Archive for May, 2006

Wednesday, May 3rd, 2006

CIO Magazine says the Enterprise Gets Googled!

Now here’s an article that I wish I had written. In “The Enterprise Gets Googled” CIO magazine discusses how Google is slowly and steadily deepening its presence within the enterprise. From its search appliances which seem to grow new features everyday to beta testing gmail in college environments and the possibility of taking Blogger, Talk and Orkut into the enterprise, Google seems ready to enter IT departments in every Fortune 1000 company.

But enough on the hyperbole, more importantly than the potential of Google succeeding in the enterprise are the Google philosophies that are changing the way large organizations think about application development and delivery. Thanks to companies like Google and Amazon, CIOs are forced to design, build and launch far more usable, feature rich and end user centric applications.

As Dave Girouard, Google Enterprise General Manager said, ” That’s a major shift in the way IT departments operate, but “CIOs need to be OK with some chaos, They’re too concerned with security and locking information down, but those aren’t the things that will make a company great for the next 20 years.

Wednesday, May 3rd, 2006

Corporate Usability Maturity

For some reason, I rarely read Jakob Nielsen these days. I’m not sure if it is because I find his writing geared more towards people who are less familiar with user experience and usability or because he generally speaks only at the interface level ignoring information architecture, information design, interaction design and of course everything on the technology side.

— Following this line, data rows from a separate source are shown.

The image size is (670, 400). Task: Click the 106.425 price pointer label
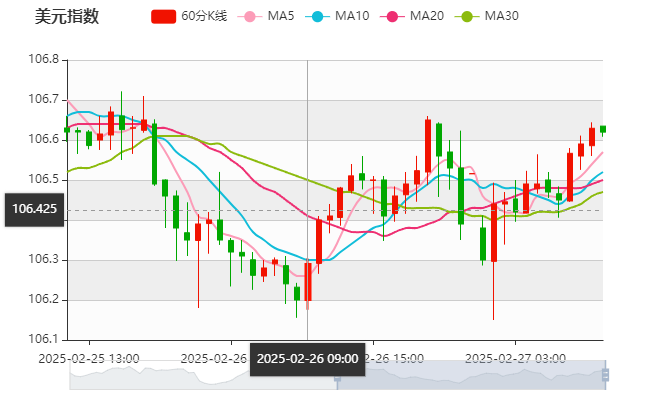[x=34, y=210]
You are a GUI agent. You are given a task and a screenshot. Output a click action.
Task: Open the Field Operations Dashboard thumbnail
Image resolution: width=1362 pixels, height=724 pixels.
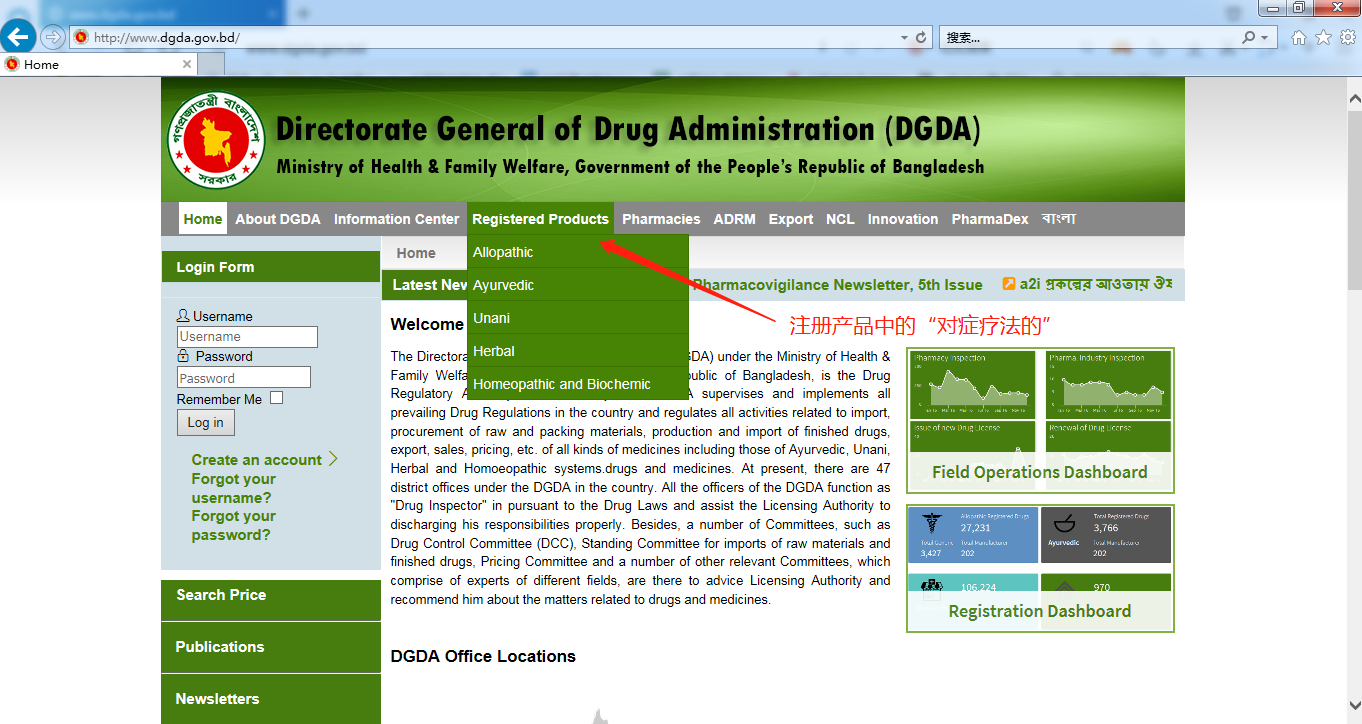[x=1040, y=420]
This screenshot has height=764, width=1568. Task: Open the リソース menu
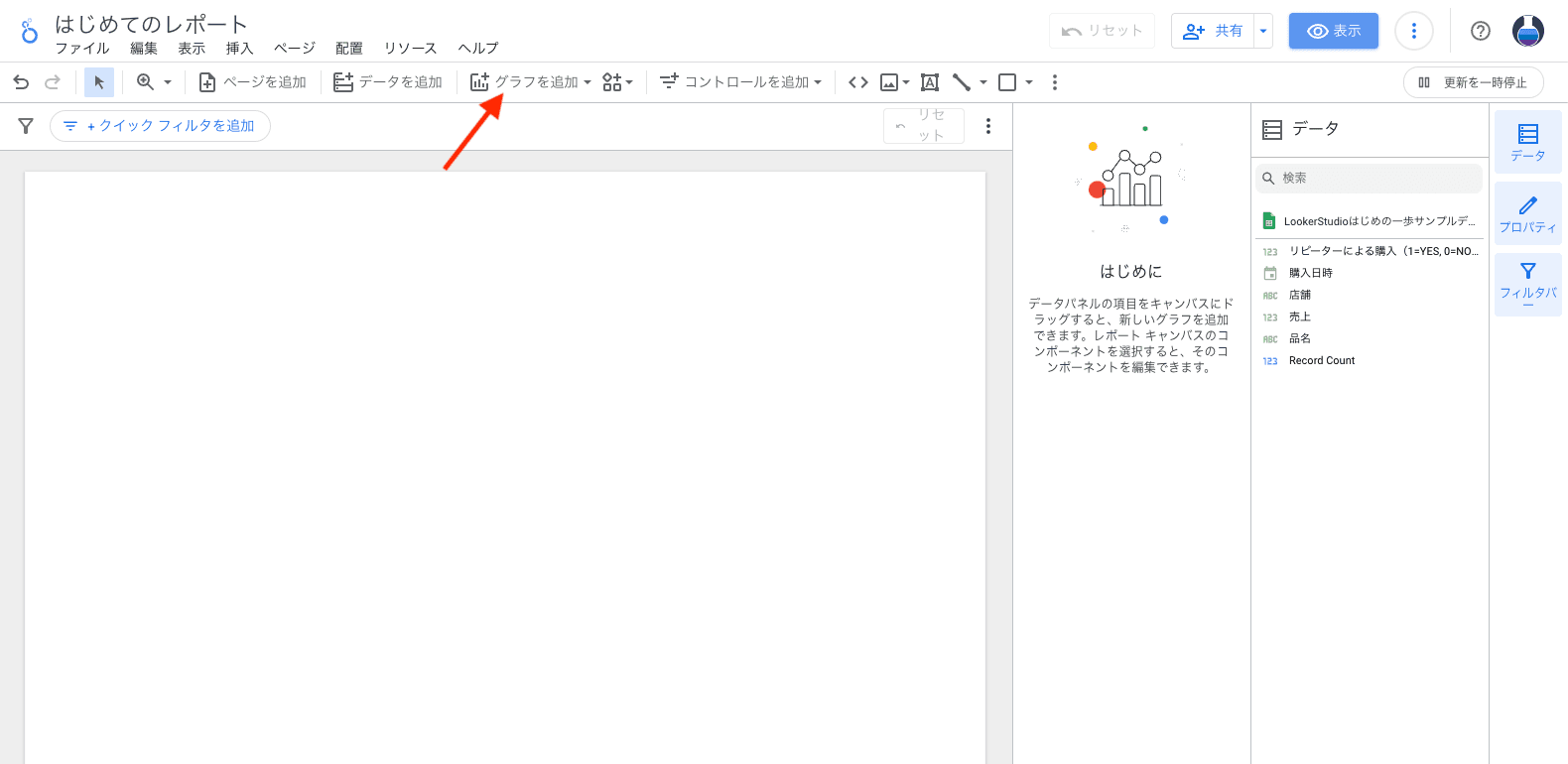coord(410,49)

So I was pleasantly surprised when I stumbled upon his latest alertbox article on Corporate Usability Maturity. In a two part series, he explains how organizations go through an evolutionary process with regards to their usability practices. They start out as Hostility Toward Usability (stage 1) and mature through the stages till they reach Dedicated Usability Budget (Stage 4) and finally till they become a User-Driven Corporation (Stage 8). I find these stages particularly appealing because they accurately reflect the different stages that I’ve seen companies at.

I also liked the structure for depicting usability maturity - it’s one that we’ve used in the Intranet Maturity Framework. Expect to see us highlight the proprietary framework quite a bit in the near future.

Tuesday, May 2nd, 2006

Tying the Buzzwords together

We’ve all been talking about service oriented architectures and XML for a number of years now. We’ve also begun to talk about Web 2.0 which is primarily about connecting people to people versus applications to databases. It nearly seems as if one buzz word has been retired while the other is just beginning to have its 15 minutes of fame. But what do these words really mean and how do they relate to each other? Fortunately, we have John Hagel over at Edge Perspectives\ to help us navigate this mess. Read his post about SOA, XML, Web 2.0 and the cultural chasm separating these communities.